Karlos Santamaria eta haren idazlanak

 

El contencioso vasco

 

El Diario Vasco, 1982-08-01

 

      Creo que nadie que tenga un mínimo conocimiento de la historia de la España contemporánea puede negar este hecho patente: desde hace ciento cincuenta años el «contencioso vasco» viene complicando de manera grave la existencia del Estado español.

      El fenómeno en cuestión, no sólo no ha decrecido, sino que se ha ido haciendo cada vez más intenso. No parece exagerado el afirmar que en el momento actual las mayores dificultades para la consolidación de la democracia provienen —directa o indirectamente— del problema vasco y que la situación de Euskadi está emponzoñando la vida política española en su conjunto.

      Más aún: tal como van las cosas, me atrevo a sugerir la idea de que un futuro Gobierno socialista que tratase de imponer a fuerza de mayoría parlamentaria una reforma —sea expresa, sea virtual— del Estatuto, contra la voluntad de una mayoría del pueblo vasco, no sólo no resolvería el problema, sino que lo agravaría aún más.

      A medida que se ha ido prolongando y enconando la discusión en torno a la ley armonizadora, han vuelto a aflorar las dos posturas clásicas de fondo, claramente contrapuestas entre sí, sobre el planteamiento del tema vasco.

      Para los socialistas —como en otros tiempos para los liberales— este es un problema de Estado, como pueda serlo cualquier otro, siempre que lo hagan mayoritariamente y sin quebrantar la Constitución, las Cortes españolas —soberanas con la soberanía que les confiere el voto del pueblo español— pueden legislar como les parezca acerca del Estatuto, es decir, sin novedad de contar con la voluntad o aquiescencia de la nacionalidad o minoría socio-histórica afectada que en nuestro caso es Euskadi.

      En cambio, para la mayor parte de los fueristas y nacionalistas la supresión de los Fueros fue una injusticia y una ruptura histórica que ahora puede y debe ser rectificada mediante una adecuada autonomía. Este es precisamente el sentido que una buena parte de la opinión vasca moderada dio al Estatuto: «Con el autogobierno que el Estatuto nos reconoce ahora, vamos de hecho a la reconciliación foral» —vinieron a pensar o a decir muchos de estos moderados.

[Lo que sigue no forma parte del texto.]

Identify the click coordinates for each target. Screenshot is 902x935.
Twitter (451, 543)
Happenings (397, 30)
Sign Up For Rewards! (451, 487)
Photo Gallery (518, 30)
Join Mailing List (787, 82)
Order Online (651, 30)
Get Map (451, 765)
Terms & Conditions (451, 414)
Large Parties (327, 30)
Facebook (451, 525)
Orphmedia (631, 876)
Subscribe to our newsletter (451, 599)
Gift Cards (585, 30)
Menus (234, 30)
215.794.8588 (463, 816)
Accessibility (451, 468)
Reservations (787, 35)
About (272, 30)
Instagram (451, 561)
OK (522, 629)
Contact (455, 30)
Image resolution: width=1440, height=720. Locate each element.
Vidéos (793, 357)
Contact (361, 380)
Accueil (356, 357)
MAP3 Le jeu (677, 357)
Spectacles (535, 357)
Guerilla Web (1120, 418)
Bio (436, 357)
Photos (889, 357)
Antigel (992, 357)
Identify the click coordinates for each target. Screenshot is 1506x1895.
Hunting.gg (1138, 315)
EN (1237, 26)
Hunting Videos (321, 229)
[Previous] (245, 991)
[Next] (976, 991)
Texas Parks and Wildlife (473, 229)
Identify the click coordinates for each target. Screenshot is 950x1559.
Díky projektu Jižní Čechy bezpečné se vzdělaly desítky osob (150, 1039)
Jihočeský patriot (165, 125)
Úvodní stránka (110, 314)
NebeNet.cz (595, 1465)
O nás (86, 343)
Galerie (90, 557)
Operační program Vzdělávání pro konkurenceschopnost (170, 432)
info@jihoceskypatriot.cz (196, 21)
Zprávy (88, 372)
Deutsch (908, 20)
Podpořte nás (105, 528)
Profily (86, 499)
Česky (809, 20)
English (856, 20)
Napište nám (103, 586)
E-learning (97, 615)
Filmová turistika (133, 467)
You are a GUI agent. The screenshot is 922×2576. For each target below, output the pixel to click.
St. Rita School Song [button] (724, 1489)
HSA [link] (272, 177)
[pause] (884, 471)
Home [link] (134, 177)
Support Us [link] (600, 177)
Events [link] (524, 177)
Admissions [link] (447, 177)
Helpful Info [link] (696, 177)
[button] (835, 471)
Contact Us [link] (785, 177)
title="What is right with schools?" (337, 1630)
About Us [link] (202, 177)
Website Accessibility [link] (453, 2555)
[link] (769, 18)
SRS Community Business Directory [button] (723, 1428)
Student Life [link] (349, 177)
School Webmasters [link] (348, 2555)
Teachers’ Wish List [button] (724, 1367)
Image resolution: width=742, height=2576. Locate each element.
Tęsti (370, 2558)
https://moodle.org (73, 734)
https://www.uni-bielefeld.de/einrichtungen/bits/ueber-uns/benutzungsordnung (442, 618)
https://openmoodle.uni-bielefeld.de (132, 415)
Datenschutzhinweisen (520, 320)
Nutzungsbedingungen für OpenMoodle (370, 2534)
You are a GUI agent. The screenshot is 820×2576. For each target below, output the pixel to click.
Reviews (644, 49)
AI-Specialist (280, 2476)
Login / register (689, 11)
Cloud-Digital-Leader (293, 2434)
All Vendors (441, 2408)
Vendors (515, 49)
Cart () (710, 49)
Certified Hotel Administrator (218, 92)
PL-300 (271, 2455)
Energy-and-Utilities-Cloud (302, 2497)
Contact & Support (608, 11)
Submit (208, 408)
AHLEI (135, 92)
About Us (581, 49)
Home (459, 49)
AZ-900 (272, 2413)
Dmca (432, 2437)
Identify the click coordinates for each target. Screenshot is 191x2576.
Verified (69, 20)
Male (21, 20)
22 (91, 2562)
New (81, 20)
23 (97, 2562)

      Las actuales instituciones vascas, por su parte, aceptaron el «enjeu» autonómico con todas sus consecuencias, aunque sabían perfectamente que esto les enfrentaría con otros sectores «abertzales» más extremistas, y algunos de ellos netamente violentos.

      Tampoco para el Gobierno Suárez fueron fáciles las negociaciones que se llevaron a cabo para la preparación del Estatuto. Hubo pues cesiones y sacrificios por ambas partes. Pero el hecho es que nunca estuvimos más cerca de una solución a fondo del viejo —pero siempre vivo— problema foral.

      Parece que una buena parte de esas ilusiones empieza a desvanecerse ahora a causa del pésimo tratamiento que el Gobierno de Calvo Sotelo —apoyado o empujado en esto por sus fieles enemigos los socialistas— ha dado al problema de la armonización. Y no tanto por el fondo como por la forma en que el asunto ha sido llevado adelante, con el más absoluto desprecio a las objeciones fundamentales de los minoritarios nacionalistas, y sin pensar que con esta forma de proceder se destruía por su base la obra de reconciliación nacional iniciada por Suárez.

      El Gobierno y sus aliados han querido dar a un problema secular, complicado y profundo, un tratamiento meramente parlamentario, carente de toda visión histórica.

      Este modo de proceder no infringe quizás la letra de la Constitución —vaya usted a saberlo, si la infringe o no— pero sí su espíritu, que era el de buscar la construcción de una nueva y más fuerte unidad del Estado, mediante el reconocimiento efectivo y leal de la personalidad de cada pueblo.

      Los obispos vascos con mayor inteligencia o conocimiento de la situación moral de este país y un espíritu no político, sino reconciliador y pastoral, han llamado la atención sobre lo que el Estatuto debiera ser para contribuir de modo efectivo a la pacificación de Euskadi, es decir, una especie de compromiso histórico, «tanto por parte del pueblo vasco que lo aceptaba, como por parte del Estado español que lo asumía dentro de su marco constitucional».

      Observación fundamental, junto con otras no menos importantes que se hacen en la pastoral y sobre las que volveremos en otro artículo.